29 de abril de 2012

- Um desses.


Não entendo essa coisa de sentir e não querer demonstrar, de sentir prazer, e não tocar quando se é tocado. Não entendo o não querer beijar se não for às horas quentes. Não entendo o abraçar só na hora de dormir.

Recuso-me a entender seus esquivos, equívocos e inquietações. Se for desconfiança, se for medo ou até mesmo saudade do passado.

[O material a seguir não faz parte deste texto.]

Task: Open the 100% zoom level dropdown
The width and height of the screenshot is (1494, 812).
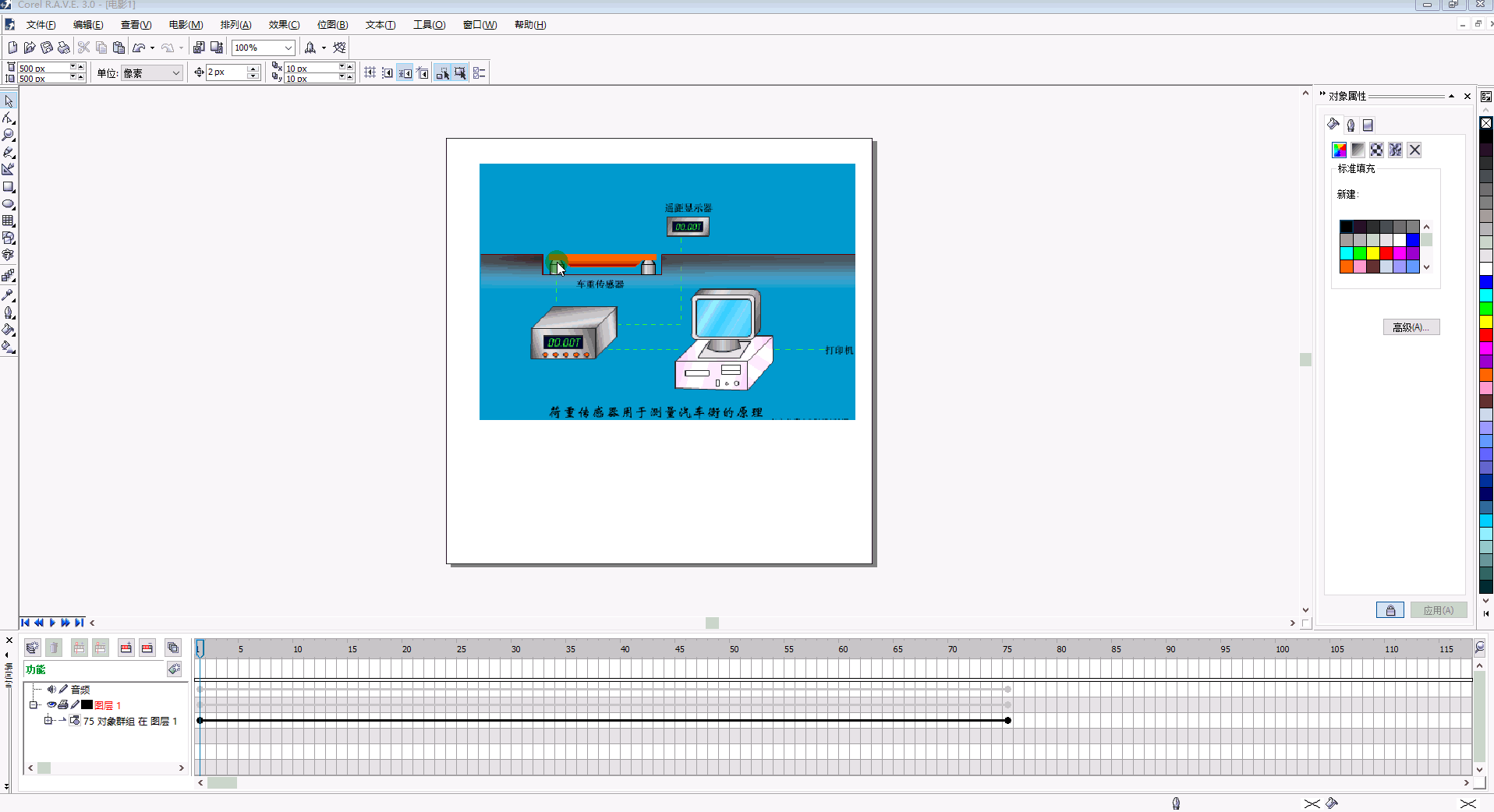Action: tap(288, 48)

Deixo-te livre, isso, você pode alçar vôo. Abra seus braços, isso como aquela musica avermelhada, ISSO, olhe pra cima e voe, voe o mais alto que poder. ISSO, abra seus braços com os olhos fechados, levante sua cabeça para cima e siga livre, SIGA... Quero vê-lo alto, tão alto que você venha se quebrar inteiro quando chegar ao chão, que você se arrependa de ignorar meus lisos abraços, meu beijos de carinho, os de amor, os de furor, os de medo e inquietação.

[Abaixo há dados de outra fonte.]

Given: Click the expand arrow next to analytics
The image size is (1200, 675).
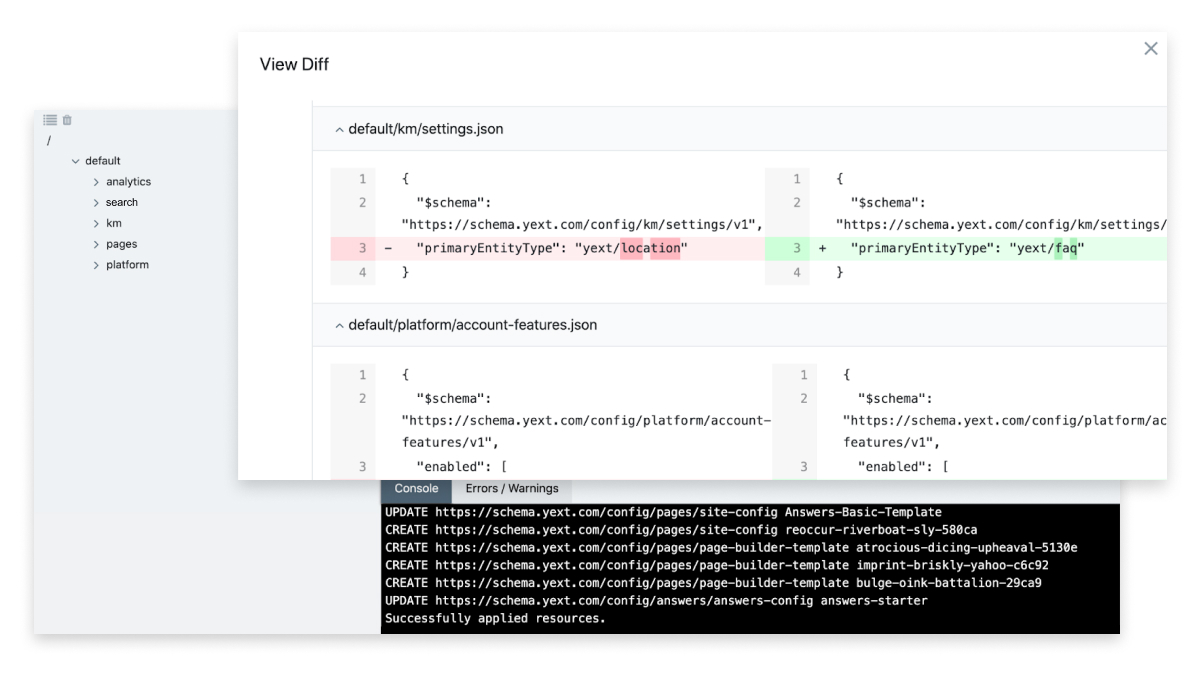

Nunca quis seu mal em meus momentos sóbrios, enquanto estava em mim nunca desejei sua queda.

Posso não ser o homem coragem, o mais forte nem o mais completo. Mas você sabe o que tenho por covardes. Já te falei inúmeras vezes o quanto eu tenho pena desses que não se honram, não tem caráter, ou até mesmo não fazem o que seus corações almejam.

Tenho pena desses, desses que enfiaram o coração pelos vãos e agora sofrem por não terem coragem de abrir o coração novamente. Tenho muita penas desses, de um desses que me apaixonei.